Havia também um refinamento diferente, aquele que se traduzia em paixão e sentimento. Meu pai era são-paulino, então era difícil brincar com o time da capital. Acabei torcendo pelo São Paulo quando não envolvia diretamente o Corinthians, por solidariedade. Porém, em diversas decisões entre os dois, preferia assistir aos jogos no bar. Na final do Campeonato Brasileiro de 1990, vi o Timão ser campeão brasileiro pela primeira vez justamente em cima do São Paulo do meu pai.

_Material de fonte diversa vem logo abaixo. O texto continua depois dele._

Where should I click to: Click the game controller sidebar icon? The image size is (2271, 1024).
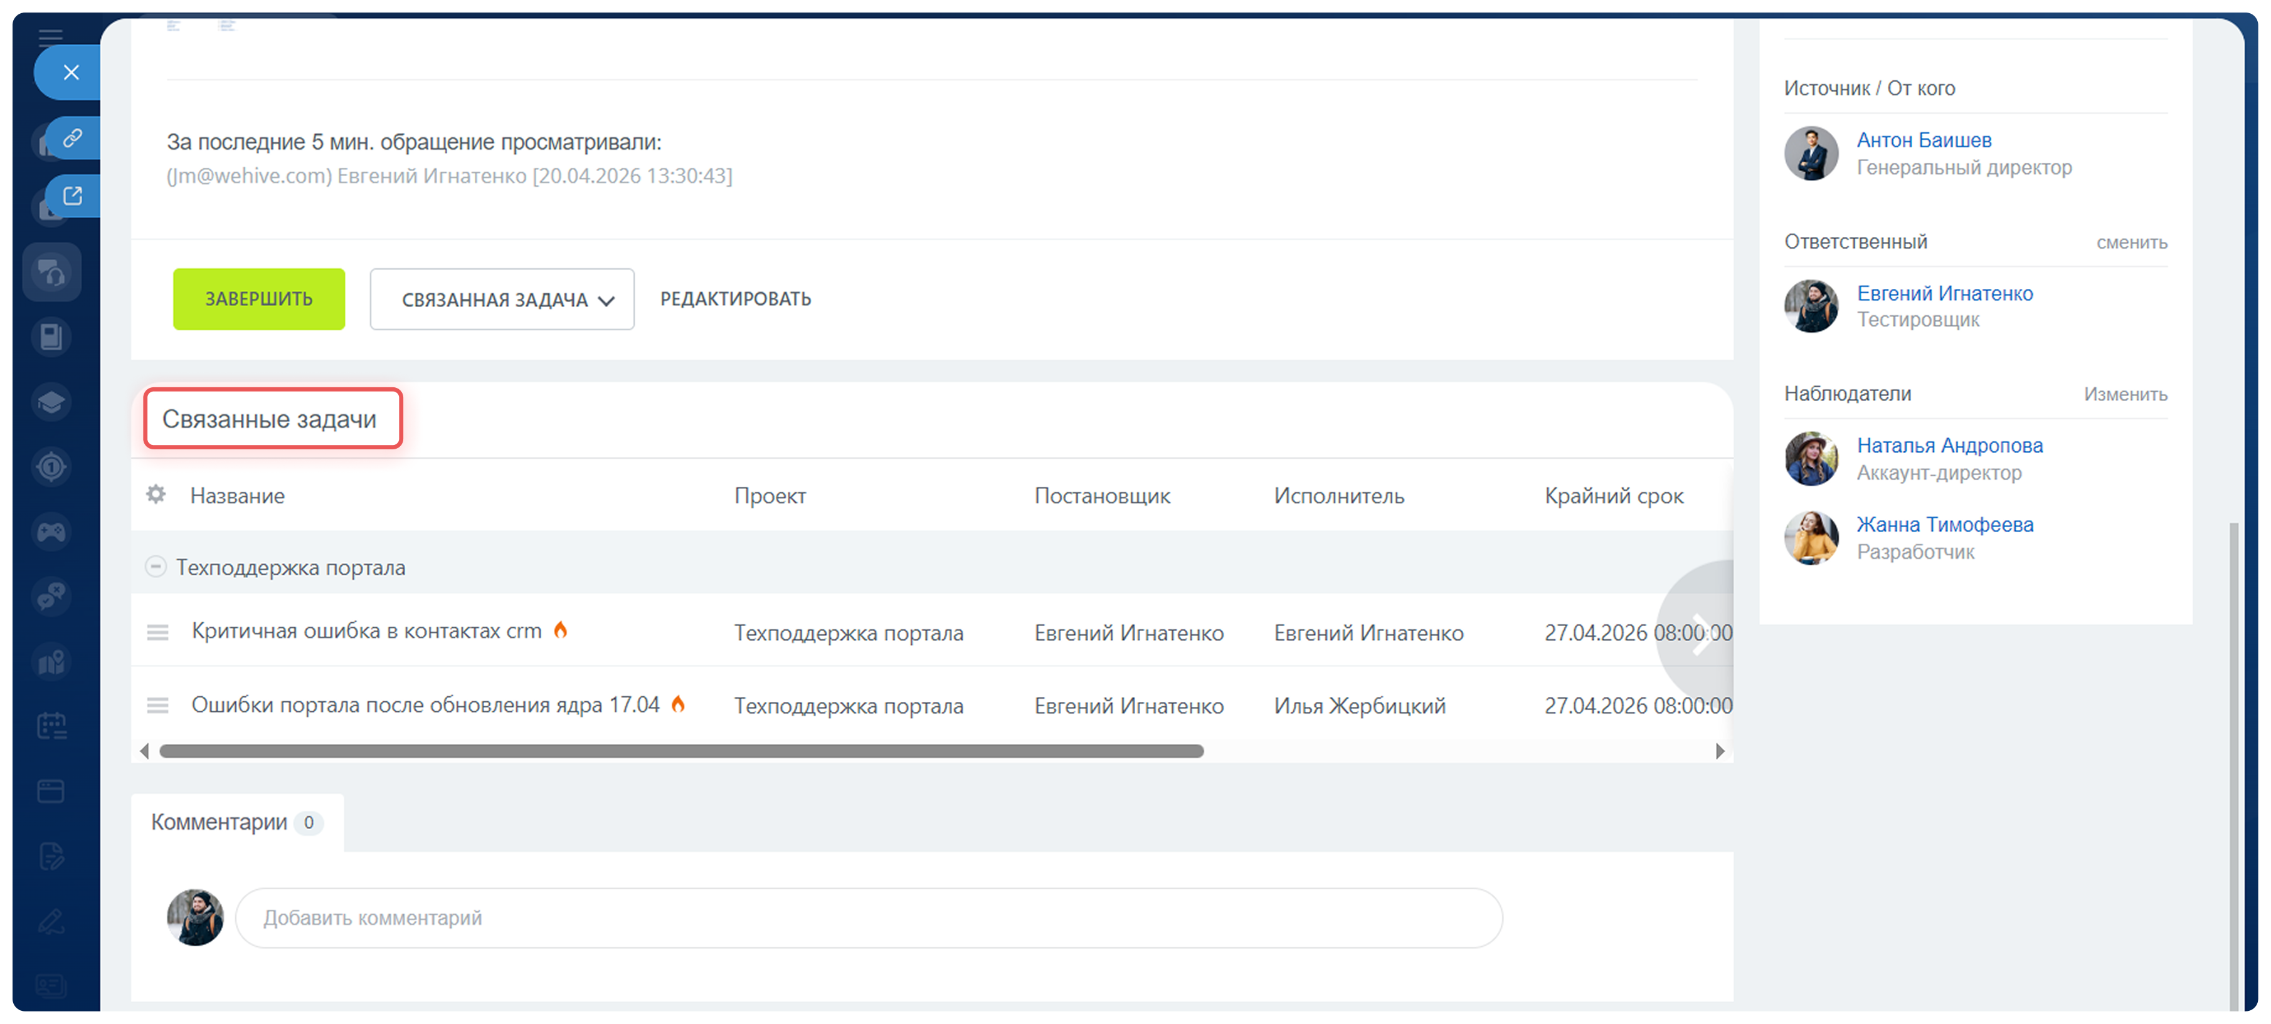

O futebol era um espaço capaz de unir pessoas com opiniões completamente diferentes sobre outros assuntos. A bola nos blindava, e chegar cedo à redação para sacanear o amigo palmeirense após o fiasco do seu time era a "glória" ensaiada no caminho de casa para o trabalho. Rodada após rodada, pensávamos: quem vou sacanear hoje?

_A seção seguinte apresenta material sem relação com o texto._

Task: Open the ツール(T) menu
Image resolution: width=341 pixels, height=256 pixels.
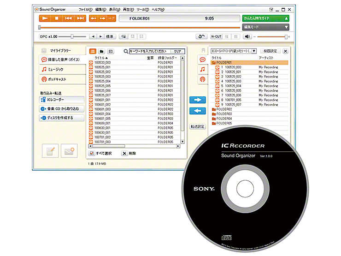Action: (x=143, y=9)
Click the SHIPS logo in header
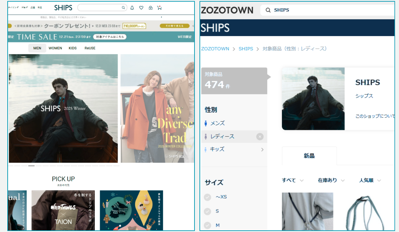This screenshot has height=232, width=399. 63,8
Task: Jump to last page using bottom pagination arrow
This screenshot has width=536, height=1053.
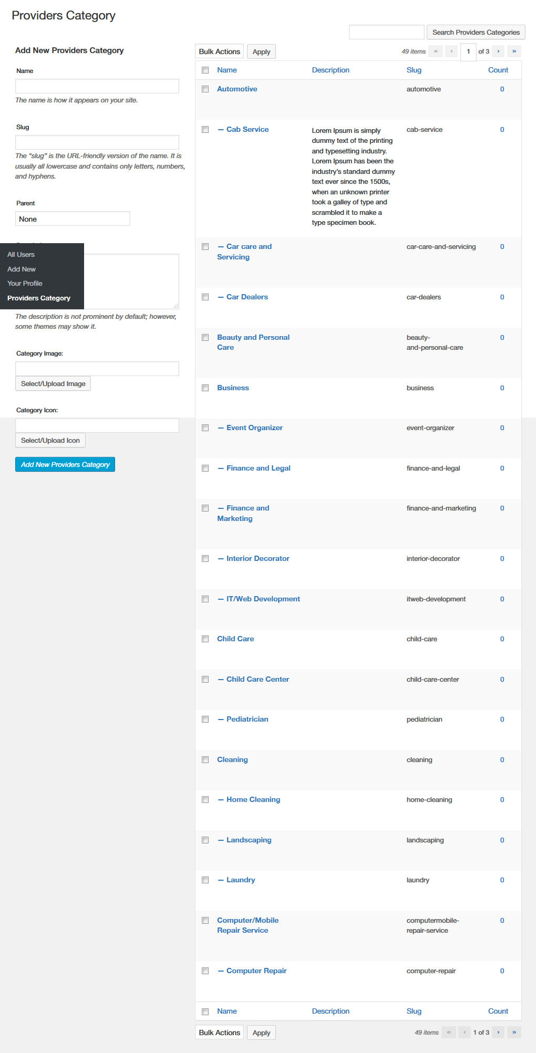Action: coord(514,1032)
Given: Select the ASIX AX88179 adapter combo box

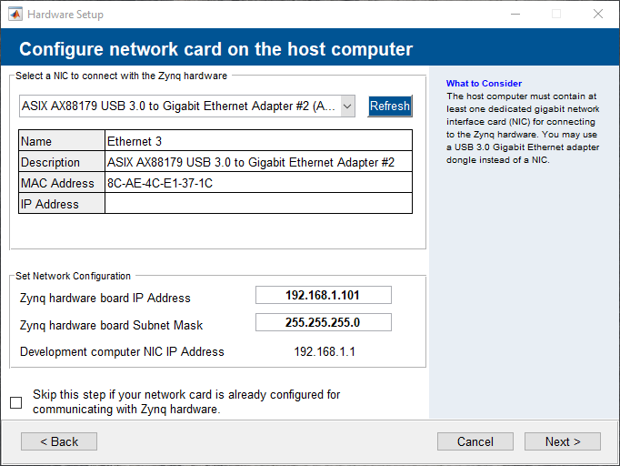Looking at the screenshot, I should [178, 106].
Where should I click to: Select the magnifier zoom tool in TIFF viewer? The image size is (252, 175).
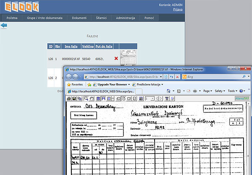click(85, 98)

Meu amigo Garcia Rosa, carioca e vascaíno, por exemplo, nos anos 2000, quando nossa "seleção" foi campeã mundial em cima do Vascão, não me deixou perder a oportunidade. Até porque, com Romário e Edmundo em campo, nem mesmo os corinthianos mais apaixonados poderiam imaginar o triunfo paulista.
Nos últimos anos — talvez seja apenas a minha visão de mundo — a política passou a ocupar grande parte desse espaço. Vemos as pessoas discutirem mais o que Flávio disse sobre Lula, ou Lula sobre Flávio, do que a escalação da Seleção, a arbitragem ou o desempenho de um atacante.

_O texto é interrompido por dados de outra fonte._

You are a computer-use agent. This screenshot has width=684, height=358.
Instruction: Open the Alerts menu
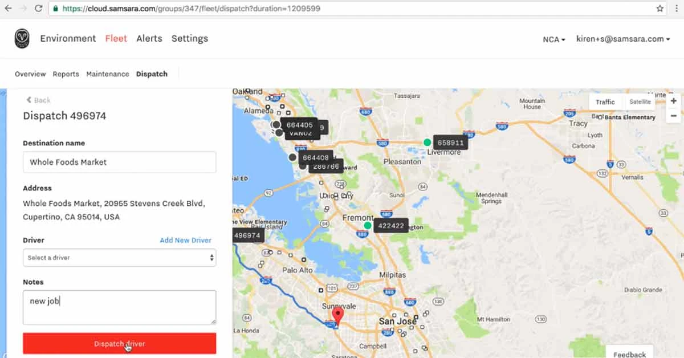(x=149, y=38)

O que predomina são as figuras públicas, as declarações, os embates. Olha só: até a religião, que há bem pouco tempo não se misturava à política, tornou-se tema central justamente dentro dela. Muitos brasileiros, principalmente os mais religiosos, que antes não acompanhavam nem política nem futebol, passaram a acompanhar a política como um torcedor acompanha seu time.
A dinâmica é muito parecida: torcida, ídolos, adversários, narrativas de vitória e derrota, comemorações e indignações. Para muitos de nós, acompanhar os movimentos de líderes políticos tornou-se tão ou mais envolvente do que assistir a uma rodada do Campeonato Brasileiro.
Talvez isso não signifique, necessariamente, que o futebol perdeu importância. Ele continua sendo um dos maiores elementos da identidade nacional. Mas parece ter deixado de ser o principal palco das paixões coletivas. A política passou a disputar esse protagonismo, ocupando conversas, redes sociais e até mesmo relações familiares.
Ainda assim, a maior mudança talvez não seja a perda do interesse pelo futebol. O que mudou foi o endereço das nossas paixões. A política encontrou uma forma de despertar emoções tão intensas quanto aquelas que um dia pertenceram quase exclusivamente aos estádios.